I am starting to wonder why I bother. I study History and Politics at Uni, and while I know it will be different for the sciences, I'm starting to see that there is not a lot of point in studying much. Every semester (there's two each year), we have exams at the end, and I make detailed notes on every possible essay I see in the past papers, make notes on them in a paragraph-based bullet point format, and read them again and again until I can rattle them off by heart.

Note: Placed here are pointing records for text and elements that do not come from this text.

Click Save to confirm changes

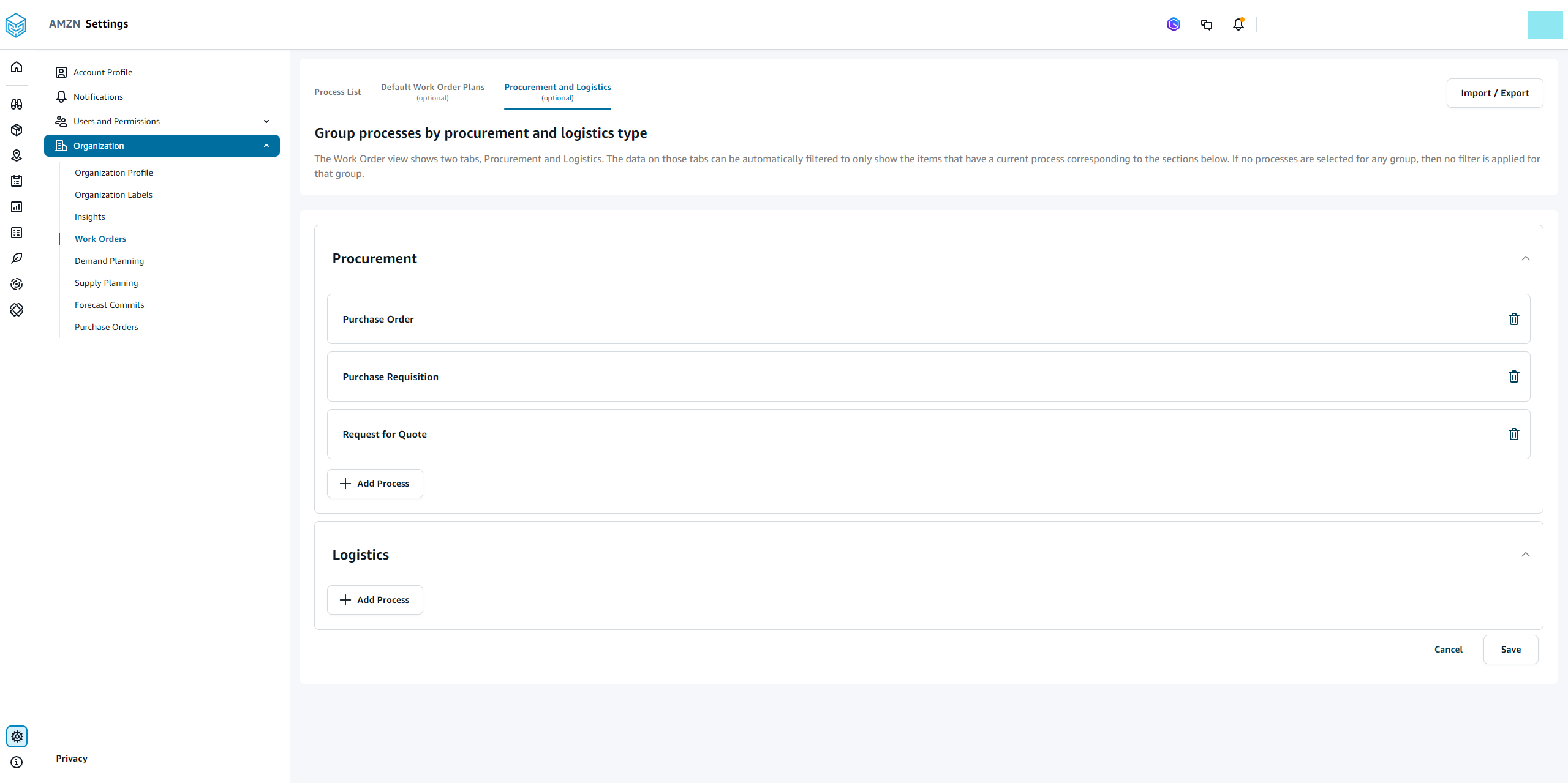coord(1510,649)
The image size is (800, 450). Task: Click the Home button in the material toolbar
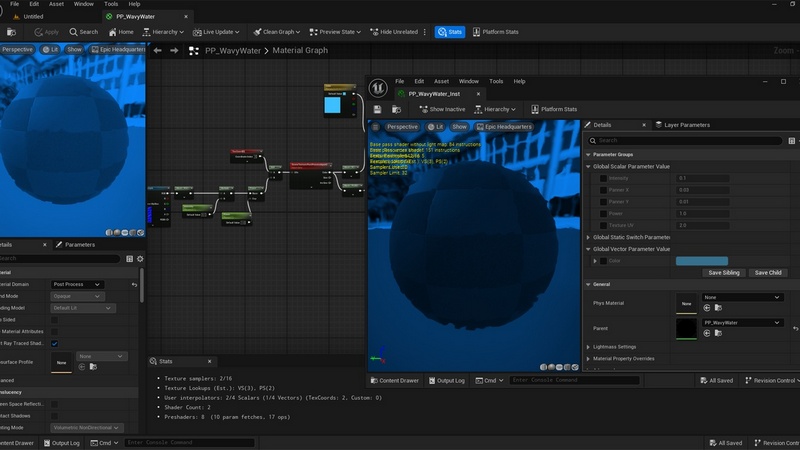click(120, 32)
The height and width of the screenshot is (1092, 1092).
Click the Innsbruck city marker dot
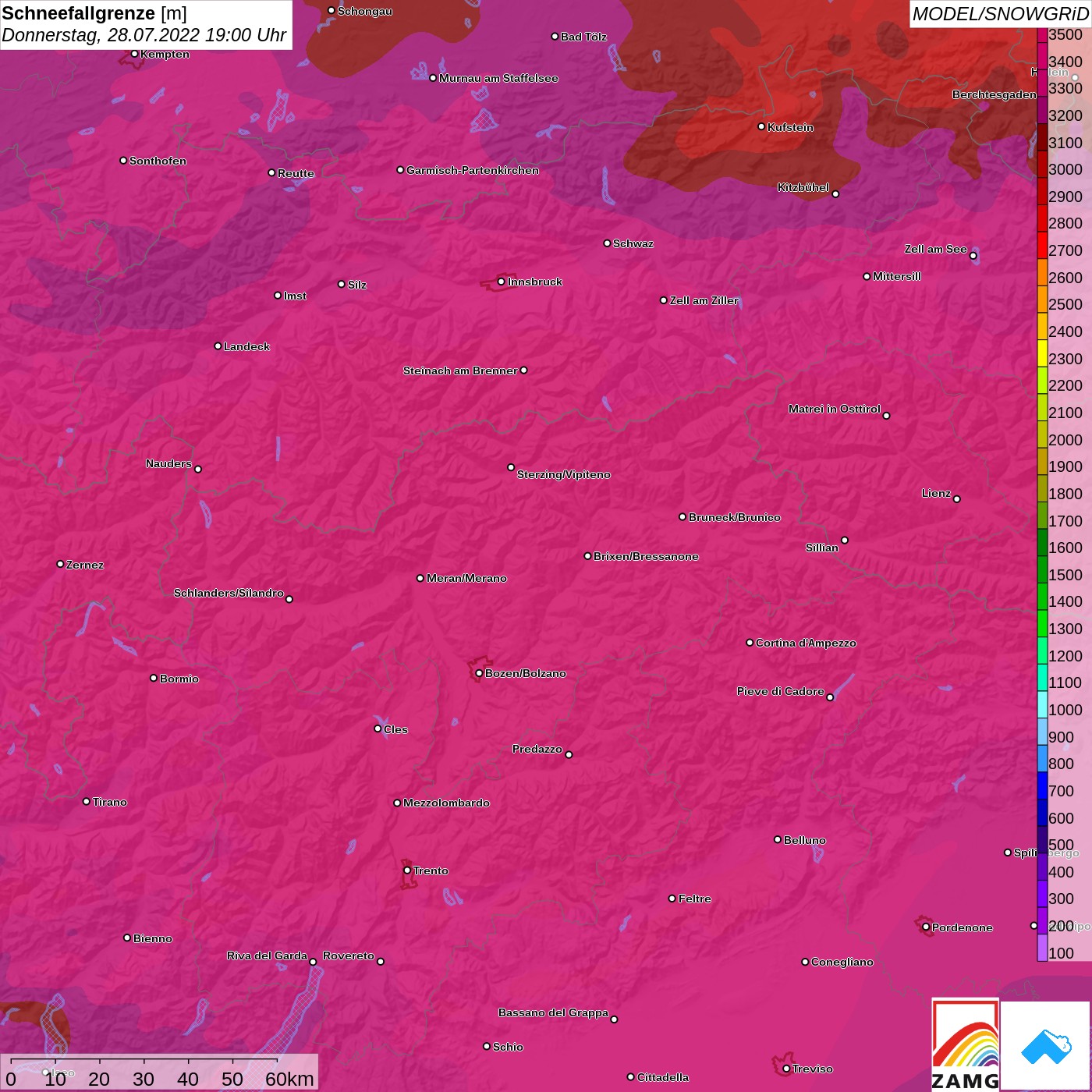click(501, 282)
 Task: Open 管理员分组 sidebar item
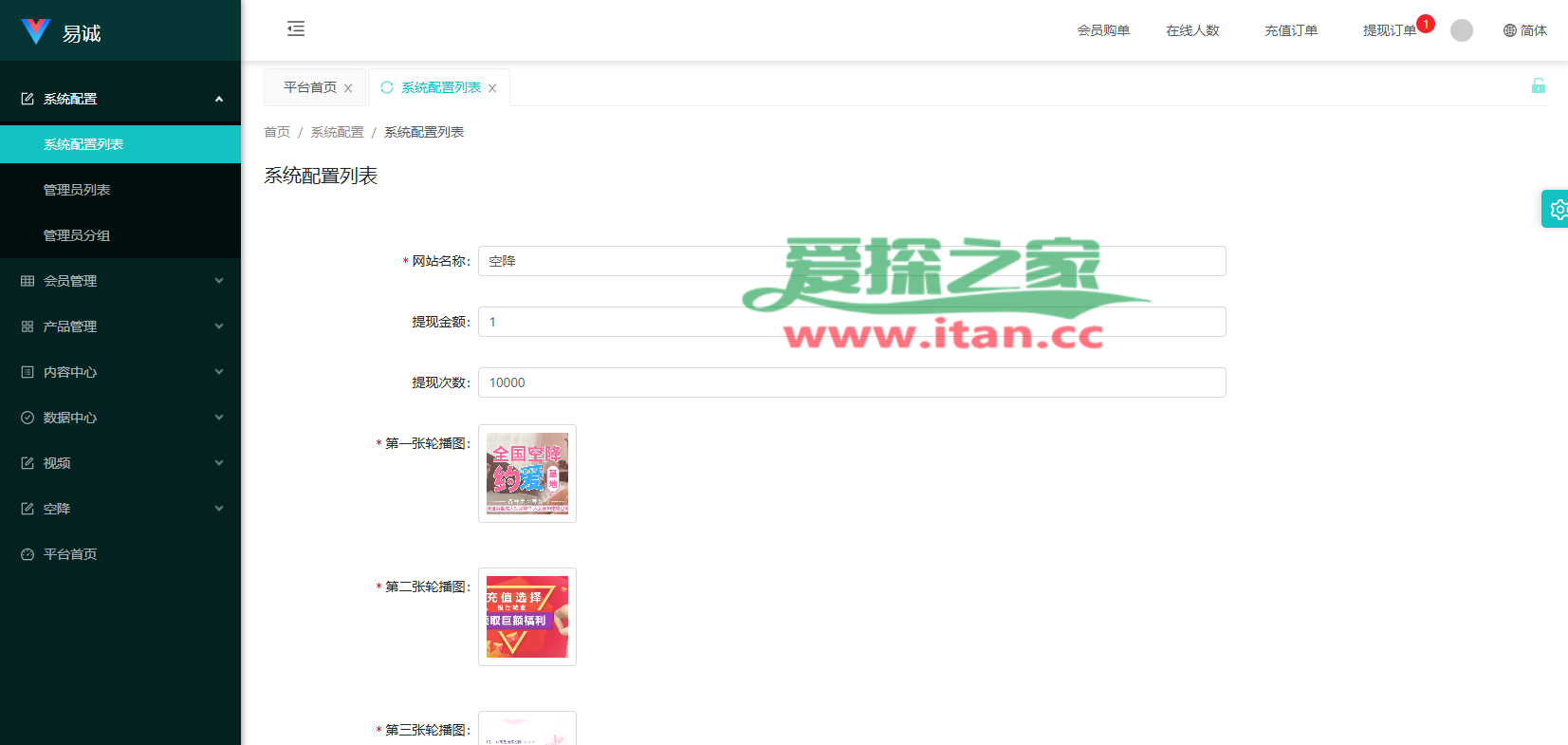click(x=77, y=235)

But then, when it gets to the exam, I always end up finding some topic I think looks interesting, and I'll write an essay on that based on my own general knowledge I've gained from reading etc. Like last term in history the general topic course was on early modern Europe, but by chance there was a question on whether or not the development of absolutism in the Three Kingdoms (Britain) was inevitable, and so of course anyone who's seen me in the Backroom or Monastery will know that I had to answer this question, and so I did. And I got 21 out of 22 for it (and my tutor said only 2 people out of the 40 he marked even got A's, which you need 18 for!). Whereas in Politics, which I'm not so interested in, I rattled off one of the standard respones and got IIRC 17 which is 1 mark off an A.
And since this term History focuses on Scotland from the National Covenant up until the Jacobites, I can just tell that I will end up going off in one of my rants which gets me good marks because I actually enjoy what I'm talking about.
This is what Uni seems to be like, its completely different to exams at school where you got marks by sticking strictly to the curriculum. Does anyone else find this?